-
-
Notifications
You must be signed in to change notification settings - Fork 3.7k
New issue
Have a question about this project? Sign up for a free GitHub account to open an issue and contact its maintainers and the community.
By clicking “Sign up for GitHub”, you agree to our terms of service and privacy statement. We’ll occasionally send you account related emails.
Already on GitHub? Sign in to your account
[4.0] Using language specific tokeniser and stemmer for com_finder #20391
Conversation
Should we rename methods named "tokenize" to "tokenise" while we are at it? |
Where is that en-GB example? What will happen when a language has no language.finder.php What happens when a site has a mix of languages in its contents? or even is pure multilingual? |
The en-GB example is in /language/en-GB/en-GB.finder.php and translation teams would have to add their version of that file in that same place in their language folder in their language.
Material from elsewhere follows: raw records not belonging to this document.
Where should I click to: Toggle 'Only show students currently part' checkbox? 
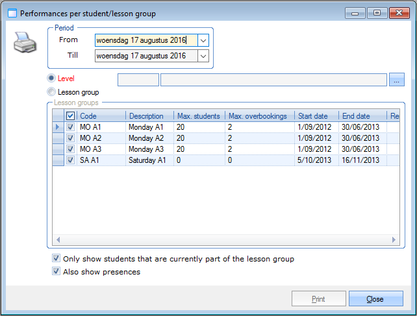tap(56, 259)
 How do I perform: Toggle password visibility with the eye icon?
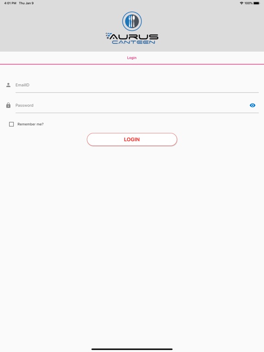[253, 105]
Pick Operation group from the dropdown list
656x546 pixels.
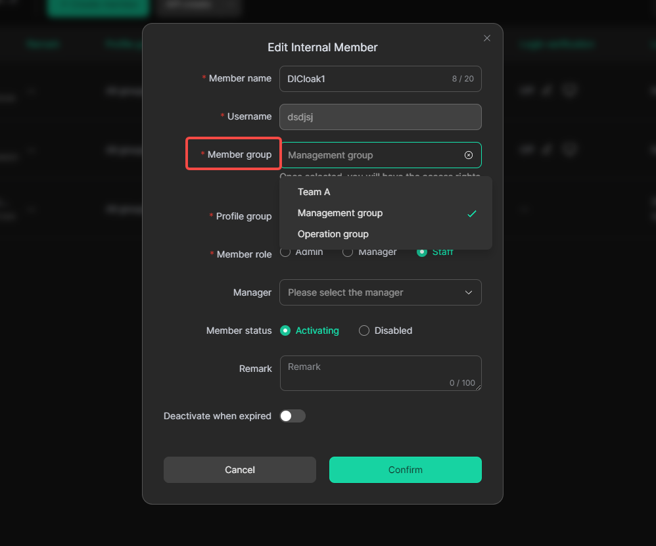pyautogui.click(x=333, y=234)
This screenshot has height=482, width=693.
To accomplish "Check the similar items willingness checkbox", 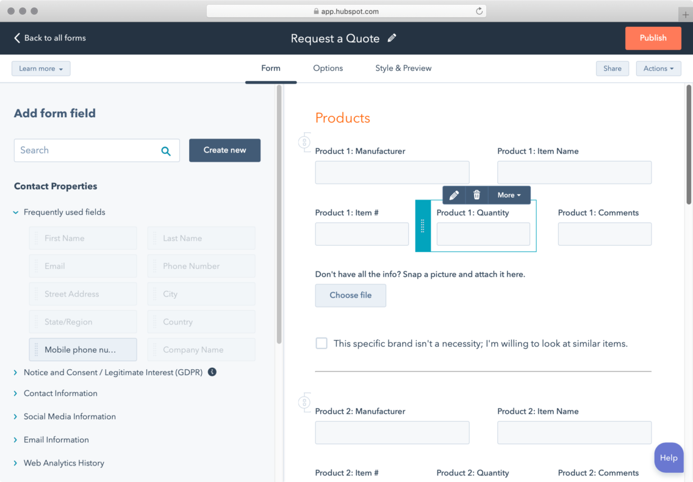I will 321,343.
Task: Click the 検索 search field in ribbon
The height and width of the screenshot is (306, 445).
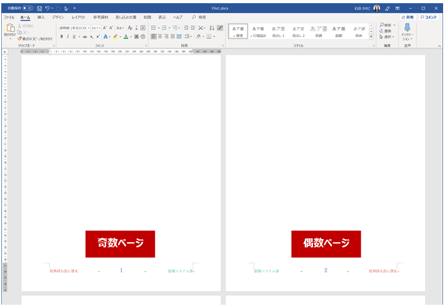Action: click(x=201, y=17)
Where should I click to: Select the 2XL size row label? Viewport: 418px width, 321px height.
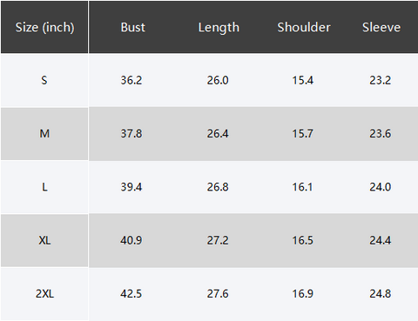pos(44,294)

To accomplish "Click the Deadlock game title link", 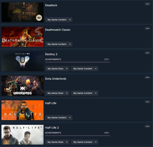I will 51,5.
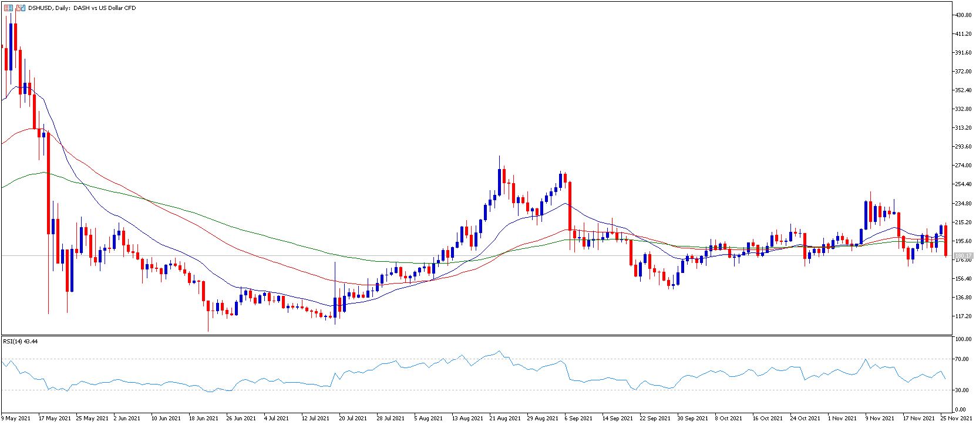
Task: Select the 195.60 price scale label
Action: pos(964,241)
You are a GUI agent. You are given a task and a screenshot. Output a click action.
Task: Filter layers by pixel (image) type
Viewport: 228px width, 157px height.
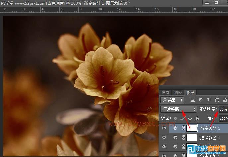pos(192,100)
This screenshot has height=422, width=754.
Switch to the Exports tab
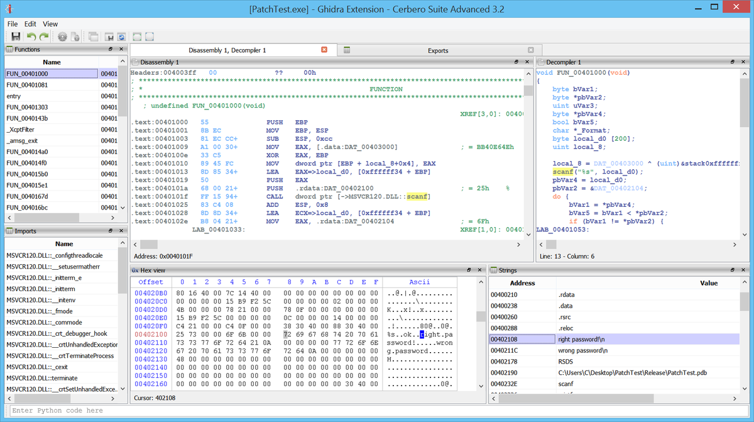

When a language does not have such a file, it will fall back on the latin based tokenisation that we are using right now. So tokenisation only has to be overriden for languages that will not work with the white-space-based tokenisation. Stemming is language specific and if not implemented, will only return the original term instead. So translation teams don't HAVE to provide such a file, but their language would benefit from this. If a site has several content items with different languages, it will choose the right tokeniser and stemmer based on the language of that content item. If people mix languages in a content item that has been marked with a specific language, it will use that tokeniser (which normally shouldn't be an issue) and that stemmer. (What happens then would be dependent on the stemmer implementation. Normally that isn't a problem. In worst case you don't get stemmed words and thus can only search for the specific words.) If a content item is marked as '*' (=All), the white-space-tokenisation is used and stemming is disabled. |
I hope you are also going to propose the stemmers as I doubt any TT would be able to code this. I include myself in that group. |
Here is a good implementation of stemmers for several languages: https://github.com/wamania/php-stemmer |
if i read the changes correctly then this PR removes existing stemmers eg for french |
I see two issues: The idea of this PR is certainly good and valid, but the proposal in its current state isn't going to work out well in practice simply due to translaters not being coders. |
@brianteeman Yes, this removes the old stemmers, since the translation packages need to provide those. Up to this PR, we effectively only supported english and french, with this PR these at least can be extended for every language out there. @Bakual The stemmer (and in parts the tokeniser) are depending on the respective language and unless we want to go the same way like we did in the past and only support X languages, this has to be made modular and be installed by default when users install a language. Regarding the coding of a stemmer: Maybe translators will have issues with coding that themselfs, but in that case I would expect us to support them in that and maybe provide those files for them. As I said, there are stemmers for most languages out there. I'd be happy to provide translators with the necessary code for at least all the stemmers that the project that I linked above provides. That would bring us from 2 to 12 supported languages. Also keep in mind that stemming is not a requirement, but an optional feature. Stemmer and tokeniser for a specific component don't have any business in a global localisation file. (Yes, we should remove the methods that are com_search specific from those localise.php files.) If you have a better solution where to put the code, then I'm all ears, but it has to be part of the translation/localisation package, otherwise the localisation simply wouldn't be complete. (And again, this file is not mandatory, but an optional feature.) |
If we (read "You") have to write them anyway, we can as well just put them into core. Same result in the end.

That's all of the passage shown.